> [Task item] Go over the records and copy every line with the string "will".

= Beginning of Section =

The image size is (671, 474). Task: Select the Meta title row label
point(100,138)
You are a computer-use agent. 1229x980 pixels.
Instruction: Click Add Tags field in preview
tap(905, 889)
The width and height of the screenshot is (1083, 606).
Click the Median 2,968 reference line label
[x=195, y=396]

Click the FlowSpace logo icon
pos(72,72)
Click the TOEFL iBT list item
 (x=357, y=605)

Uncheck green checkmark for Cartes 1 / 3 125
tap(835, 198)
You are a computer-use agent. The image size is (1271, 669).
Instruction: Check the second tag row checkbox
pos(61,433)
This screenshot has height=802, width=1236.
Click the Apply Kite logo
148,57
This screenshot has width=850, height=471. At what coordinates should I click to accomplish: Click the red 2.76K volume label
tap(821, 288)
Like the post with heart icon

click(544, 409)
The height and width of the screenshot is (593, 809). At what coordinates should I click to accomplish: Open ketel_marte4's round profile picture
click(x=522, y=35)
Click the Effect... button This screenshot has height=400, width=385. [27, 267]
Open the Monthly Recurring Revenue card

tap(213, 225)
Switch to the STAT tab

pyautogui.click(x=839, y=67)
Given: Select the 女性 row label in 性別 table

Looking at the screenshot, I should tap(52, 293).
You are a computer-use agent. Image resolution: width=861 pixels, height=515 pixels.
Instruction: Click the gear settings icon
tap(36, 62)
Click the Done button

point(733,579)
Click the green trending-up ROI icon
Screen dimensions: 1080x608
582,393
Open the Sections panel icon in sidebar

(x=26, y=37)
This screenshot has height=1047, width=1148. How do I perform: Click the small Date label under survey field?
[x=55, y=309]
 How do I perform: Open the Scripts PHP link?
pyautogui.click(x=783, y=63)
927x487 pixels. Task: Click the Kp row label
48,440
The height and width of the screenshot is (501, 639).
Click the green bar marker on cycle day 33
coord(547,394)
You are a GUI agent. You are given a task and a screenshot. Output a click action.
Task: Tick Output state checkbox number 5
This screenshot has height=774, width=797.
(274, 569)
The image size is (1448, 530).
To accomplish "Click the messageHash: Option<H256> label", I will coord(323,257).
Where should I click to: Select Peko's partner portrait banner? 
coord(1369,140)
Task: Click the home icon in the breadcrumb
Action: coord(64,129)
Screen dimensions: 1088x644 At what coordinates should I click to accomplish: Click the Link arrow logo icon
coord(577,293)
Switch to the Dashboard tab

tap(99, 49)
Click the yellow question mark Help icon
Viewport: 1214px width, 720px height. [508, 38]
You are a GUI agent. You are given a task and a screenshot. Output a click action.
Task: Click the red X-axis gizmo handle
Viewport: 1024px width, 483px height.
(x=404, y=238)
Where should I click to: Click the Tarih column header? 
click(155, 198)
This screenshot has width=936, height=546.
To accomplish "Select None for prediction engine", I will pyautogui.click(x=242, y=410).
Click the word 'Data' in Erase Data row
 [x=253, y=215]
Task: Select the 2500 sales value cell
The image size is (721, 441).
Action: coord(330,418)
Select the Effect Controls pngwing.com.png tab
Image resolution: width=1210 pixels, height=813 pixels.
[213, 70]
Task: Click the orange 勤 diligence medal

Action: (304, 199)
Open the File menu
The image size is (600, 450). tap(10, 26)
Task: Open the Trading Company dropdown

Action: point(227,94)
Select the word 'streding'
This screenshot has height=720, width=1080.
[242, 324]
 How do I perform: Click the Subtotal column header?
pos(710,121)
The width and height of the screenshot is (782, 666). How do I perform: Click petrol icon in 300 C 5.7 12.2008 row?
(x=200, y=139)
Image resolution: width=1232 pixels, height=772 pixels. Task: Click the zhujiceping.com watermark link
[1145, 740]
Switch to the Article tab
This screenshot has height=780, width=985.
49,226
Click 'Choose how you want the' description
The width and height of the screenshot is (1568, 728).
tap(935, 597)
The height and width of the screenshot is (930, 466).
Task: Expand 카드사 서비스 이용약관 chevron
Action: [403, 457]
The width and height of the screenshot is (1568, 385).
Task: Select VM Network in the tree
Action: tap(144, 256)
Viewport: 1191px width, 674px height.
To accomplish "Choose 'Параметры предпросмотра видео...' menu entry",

= End of Section =

> [Response to the task]
To accomplish "Click the messageHash: Option<H256> label", I will coord(323,257).
To accomplish "Select None for prediction engine", I will pyautogui.click(x=242, y=410).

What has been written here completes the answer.